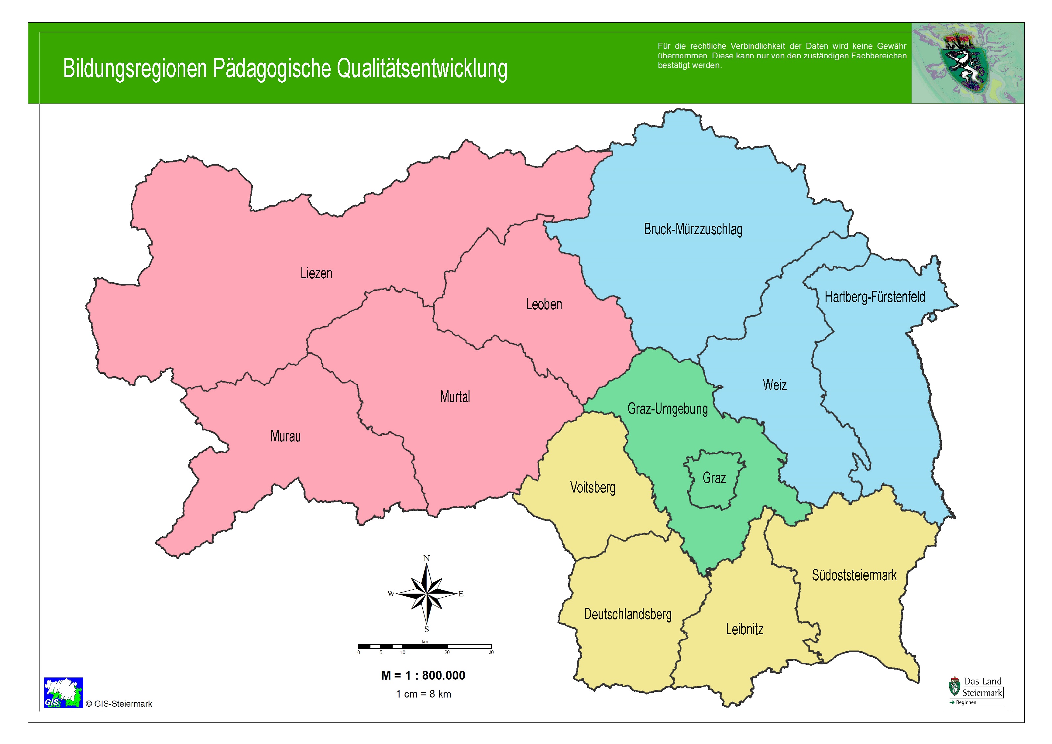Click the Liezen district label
pyautogui.click(x=316, y=273)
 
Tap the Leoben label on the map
pyautogui.click(x=543, y=304)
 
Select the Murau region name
pyautogui.click(x=285, y=436)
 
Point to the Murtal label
pyautogui.click(x=455, y=396)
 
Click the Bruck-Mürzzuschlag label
pyautogui.click(x=693, y=229)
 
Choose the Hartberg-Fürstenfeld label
pyautogui.click(x=875, y=297)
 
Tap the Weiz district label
pyautogui.click(x=774, y=385)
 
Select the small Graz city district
pyautogui.click(x=714, y=478)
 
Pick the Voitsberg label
pyautogui.click(x=592, y=487)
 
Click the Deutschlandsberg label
pyautogui.click(x=627, y=614)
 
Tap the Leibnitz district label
pyautogui.click(x=744, y=629)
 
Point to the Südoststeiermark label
pyautogui.click(x=854, y=575)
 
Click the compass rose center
pyautogui.click(x=427, y=594)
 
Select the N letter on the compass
pyautogui.click(x=427, y=558)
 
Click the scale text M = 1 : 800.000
pyautogui.click(x=423, y=675)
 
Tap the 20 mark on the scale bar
pyautogui.click(x=447, y=652)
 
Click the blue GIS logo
pyautogui.click(x=63, y=692)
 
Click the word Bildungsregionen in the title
pyautogui.click(x=135, y=69)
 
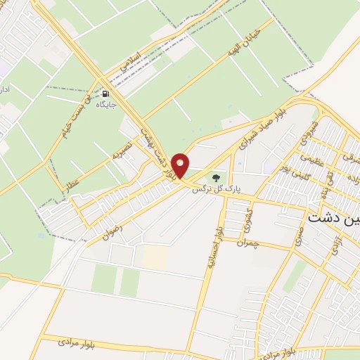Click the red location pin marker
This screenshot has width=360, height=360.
(x=181, y=165)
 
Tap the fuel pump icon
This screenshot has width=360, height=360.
(x=106, y=94)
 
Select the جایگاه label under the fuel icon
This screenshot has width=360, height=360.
(x=106, y=104)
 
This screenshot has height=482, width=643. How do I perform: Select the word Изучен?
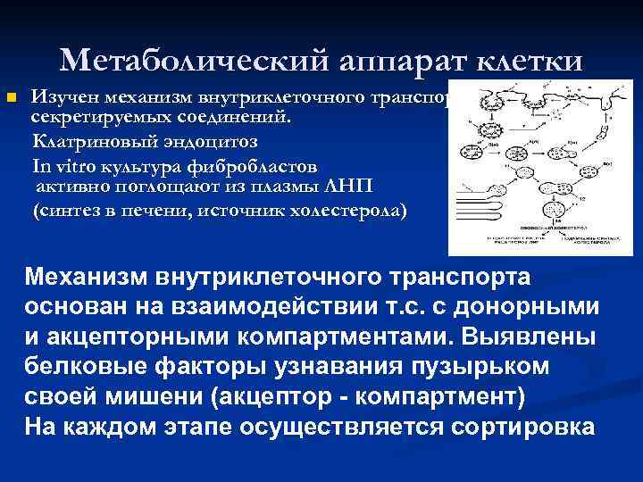pyautogui.click(x=62, y=96)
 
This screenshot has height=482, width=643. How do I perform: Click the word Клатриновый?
pyautogui.click(x=86, y=142)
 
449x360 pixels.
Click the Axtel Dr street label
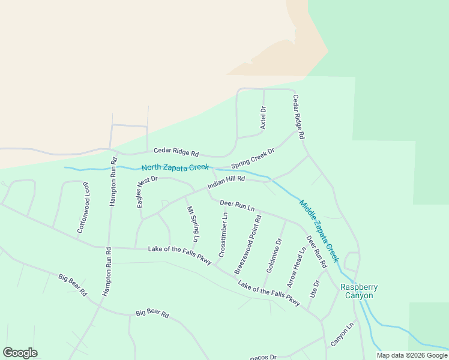(x=263, y=118)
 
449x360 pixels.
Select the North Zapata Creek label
(x=175, y=167)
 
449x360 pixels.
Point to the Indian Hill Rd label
(x=226, y=182)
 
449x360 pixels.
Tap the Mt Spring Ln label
(x=192, y=224)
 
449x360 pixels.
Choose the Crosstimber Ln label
(x=223, y=235)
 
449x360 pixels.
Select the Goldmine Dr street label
(x=274, y=256)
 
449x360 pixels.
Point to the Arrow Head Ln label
(x=297, y=267)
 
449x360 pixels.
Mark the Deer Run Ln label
(x=237, y=205)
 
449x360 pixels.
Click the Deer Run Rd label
(x=316, y=251)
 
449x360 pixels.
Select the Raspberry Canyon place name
(x=357, y=291)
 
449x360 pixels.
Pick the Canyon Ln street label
(x=343, y=334)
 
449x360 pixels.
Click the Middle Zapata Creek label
(x=319, y=231)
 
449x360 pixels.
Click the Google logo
(x=20, y=353)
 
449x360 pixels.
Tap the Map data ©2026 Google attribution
(x=412, y=355)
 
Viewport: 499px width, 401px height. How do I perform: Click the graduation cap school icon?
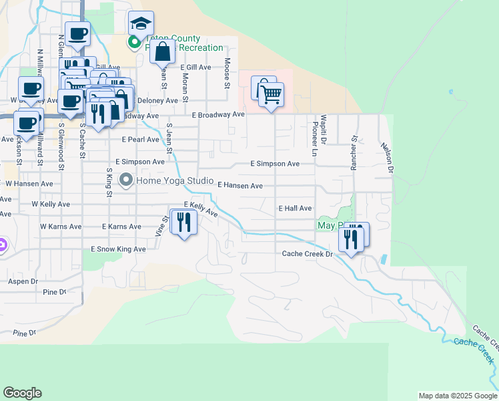(x=141, y=24)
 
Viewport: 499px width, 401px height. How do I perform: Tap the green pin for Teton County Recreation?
(x=134, y=43)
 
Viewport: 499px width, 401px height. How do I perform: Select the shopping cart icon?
(x=272, y=94)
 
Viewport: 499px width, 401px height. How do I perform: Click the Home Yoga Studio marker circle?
(x=125, y=180)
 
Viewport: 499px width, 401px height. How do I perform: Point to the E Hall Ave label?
(x=295, y=209)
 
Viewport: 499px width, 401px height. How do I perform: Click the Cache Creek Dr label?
(x=307, y=254)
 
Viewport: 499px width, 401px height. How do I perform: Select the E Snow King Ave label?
(x=118, y=249)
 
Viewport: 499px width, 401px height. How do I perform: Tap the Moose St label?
(x=227, y=73)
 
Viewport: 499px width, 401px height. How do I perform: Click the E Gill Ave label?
(x=195, y=68)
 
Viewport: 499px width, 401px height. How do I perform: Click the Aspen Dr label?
(x=23, y=282)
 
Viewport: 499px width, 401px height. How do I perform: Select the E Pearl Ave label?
(x=140, y=140)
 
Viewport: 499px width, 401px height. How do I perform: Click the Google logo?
(x=22, y=393)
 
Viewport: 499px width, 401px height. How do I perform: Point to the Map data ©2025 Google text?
(x=458, y=396)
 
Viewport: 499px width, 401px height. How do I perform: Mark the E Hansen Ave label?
(x=239, y=186)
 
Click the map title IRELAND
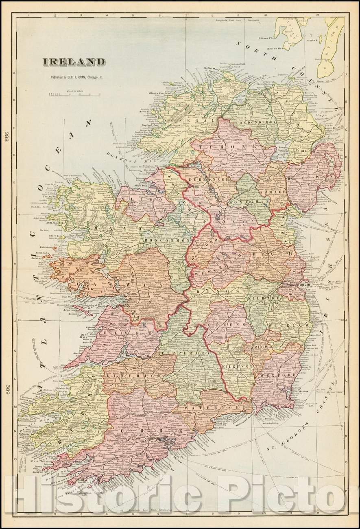point(74,62)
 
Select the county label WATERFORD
point(203,407)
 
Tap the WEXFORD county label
point(277,374)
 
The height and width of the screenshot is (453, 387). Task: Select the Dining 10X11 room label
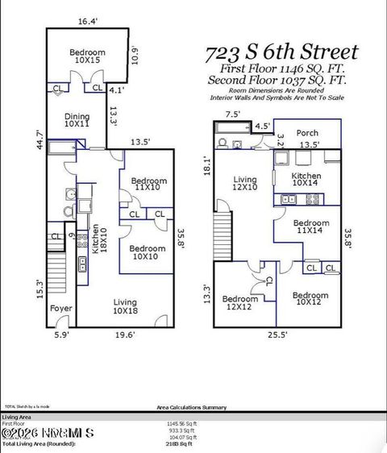pos(77,121)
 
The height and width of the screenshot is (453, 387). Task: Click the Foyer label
pos(60,308)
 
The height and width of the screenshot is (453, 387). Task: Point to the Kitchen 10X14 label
pos(306,179)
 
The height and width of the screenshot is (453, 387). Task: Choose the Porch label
pos(307,133)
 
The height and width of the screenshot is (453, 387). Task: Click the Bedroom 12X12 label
pos(239,302)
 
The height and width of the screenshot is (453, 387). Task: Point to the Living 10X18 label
pos(126,305)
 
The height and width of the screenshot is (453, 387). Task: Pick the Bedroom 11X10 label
pos(148,184)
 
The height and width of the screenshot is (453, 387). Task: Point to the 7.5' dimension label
pos(233,114)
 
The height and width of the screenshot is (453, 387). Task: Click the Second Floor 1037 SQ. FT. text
pos(277,81)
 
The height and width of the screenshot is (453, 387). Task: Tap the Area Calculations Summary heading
pos(194,408)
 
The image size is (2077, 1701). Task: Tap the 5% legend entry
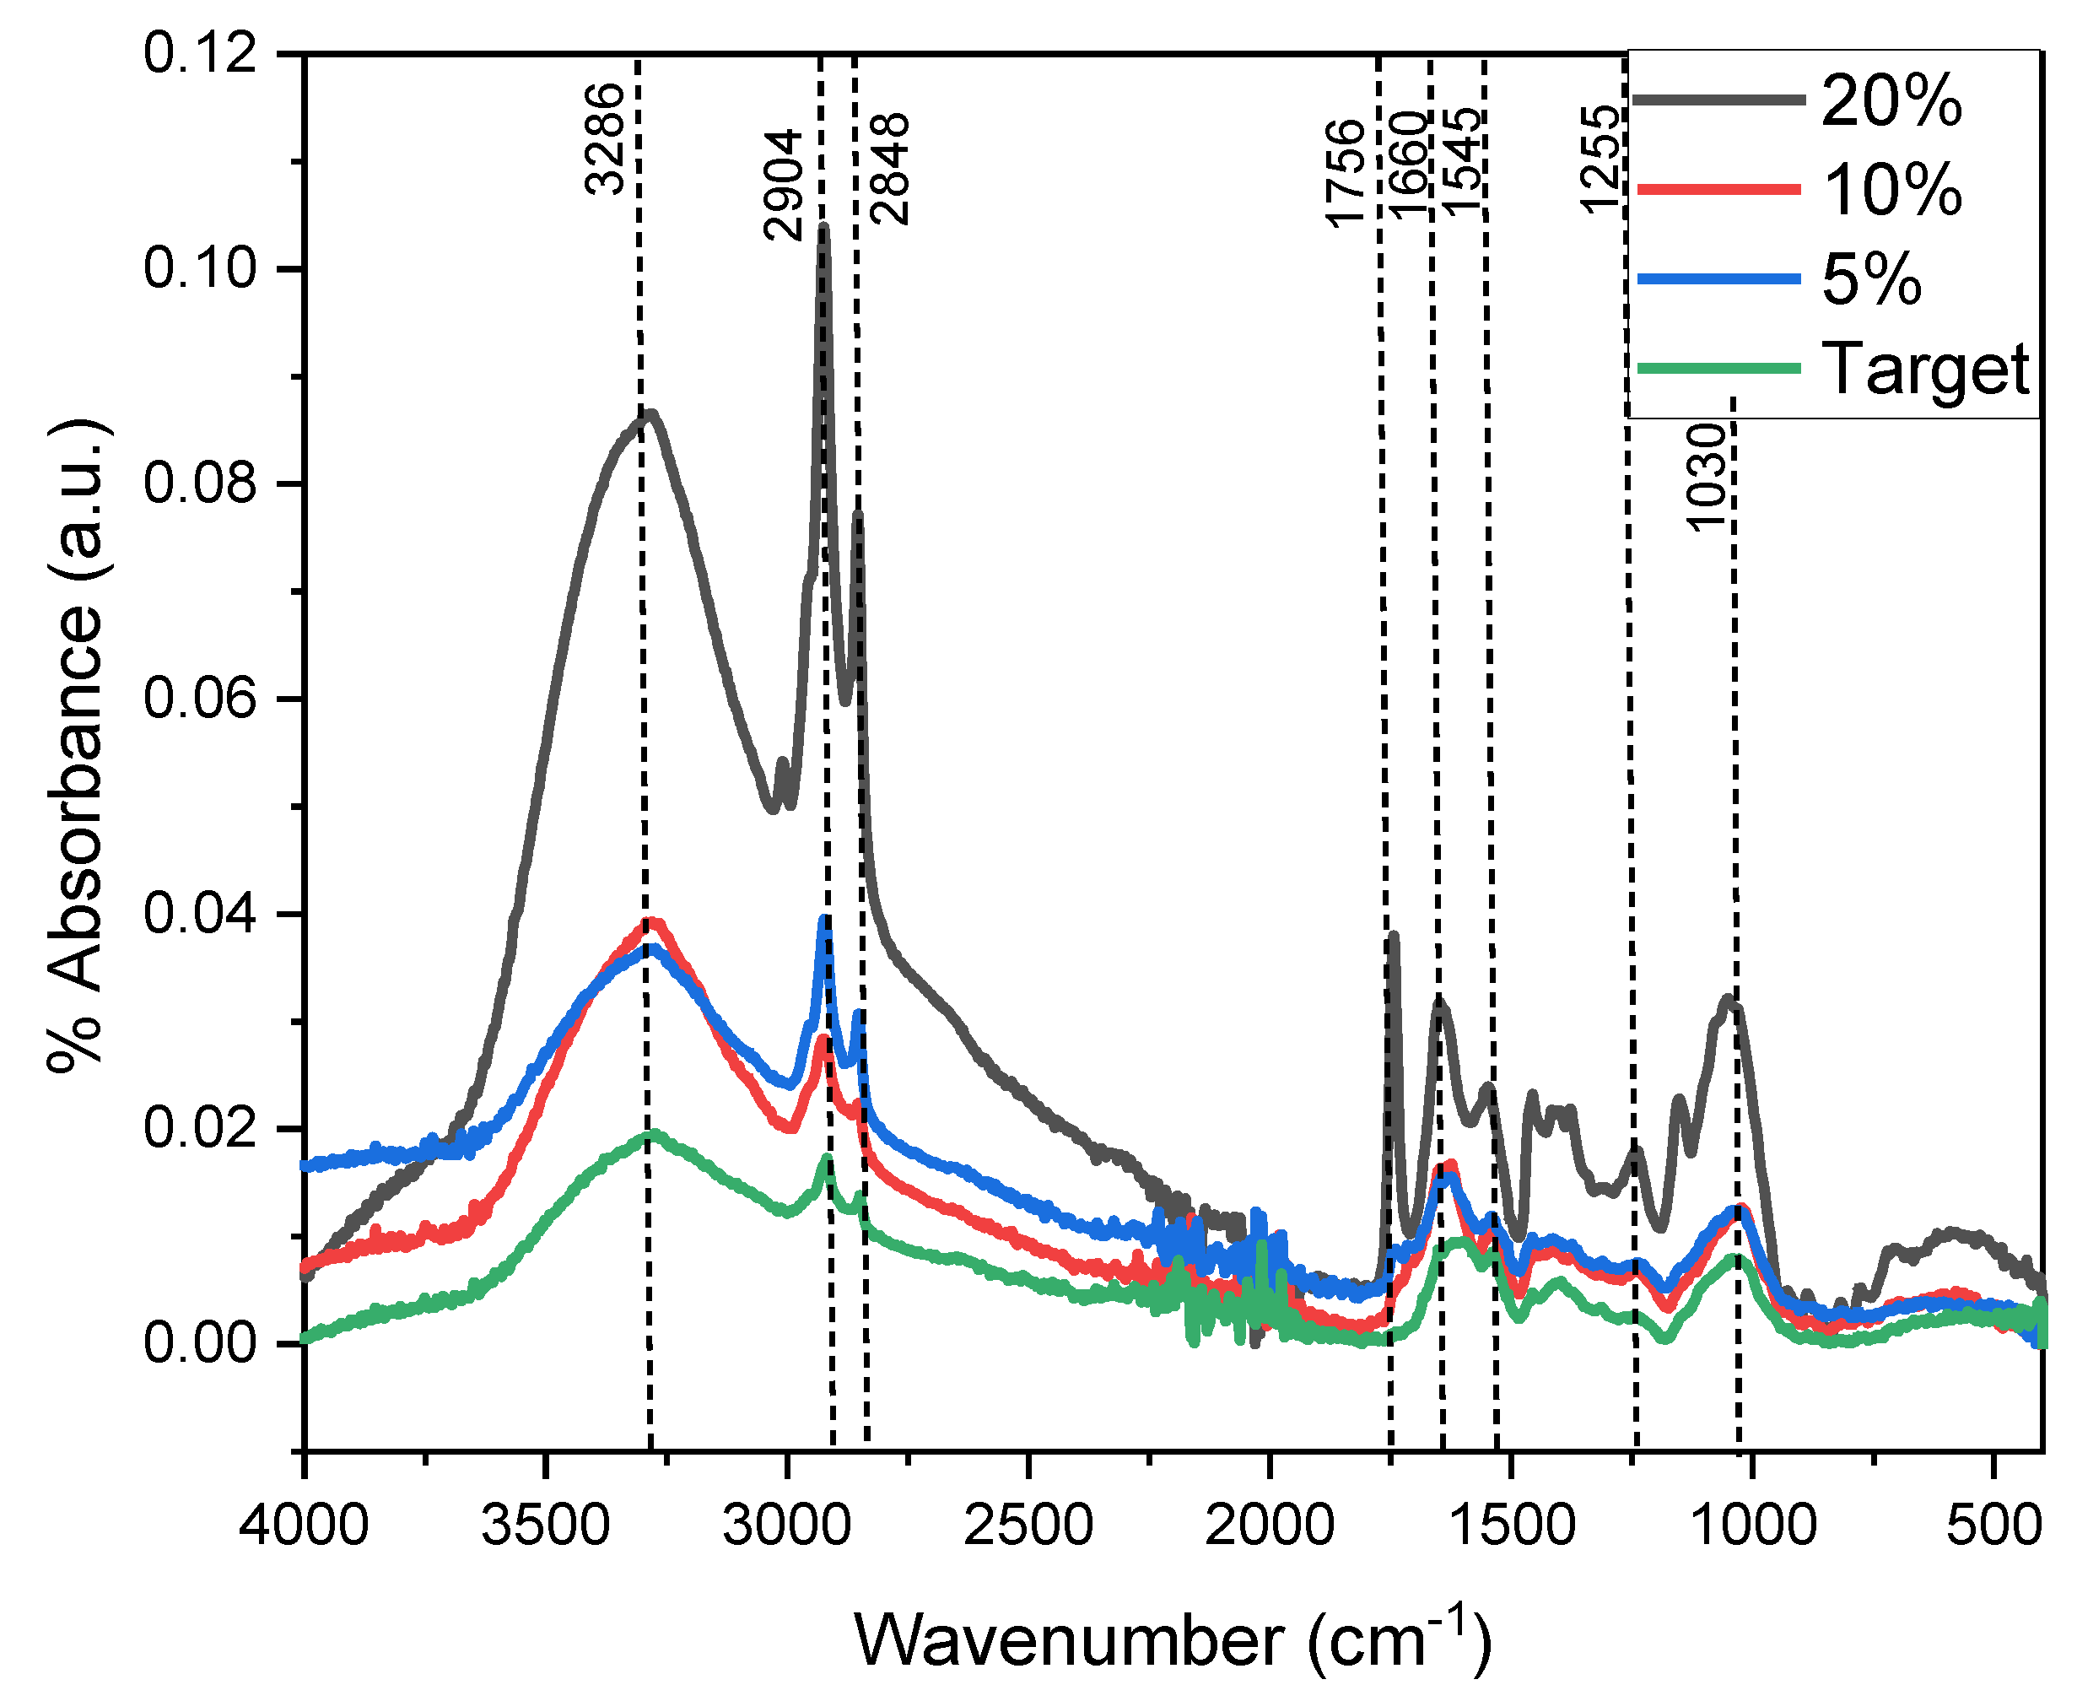(1870, 279)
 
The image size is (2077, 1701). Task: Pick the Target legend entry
(1925, 370)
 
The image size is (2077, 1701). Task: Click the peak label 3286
(605, 139)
_ _ _ _
### Objective
Gather every line of the listing above that contains the word "scale" and copy each one out in full.

### Reply to the exercise
Click the scale text M = 1 : 800.000
Tap the 20 mark on the scale bar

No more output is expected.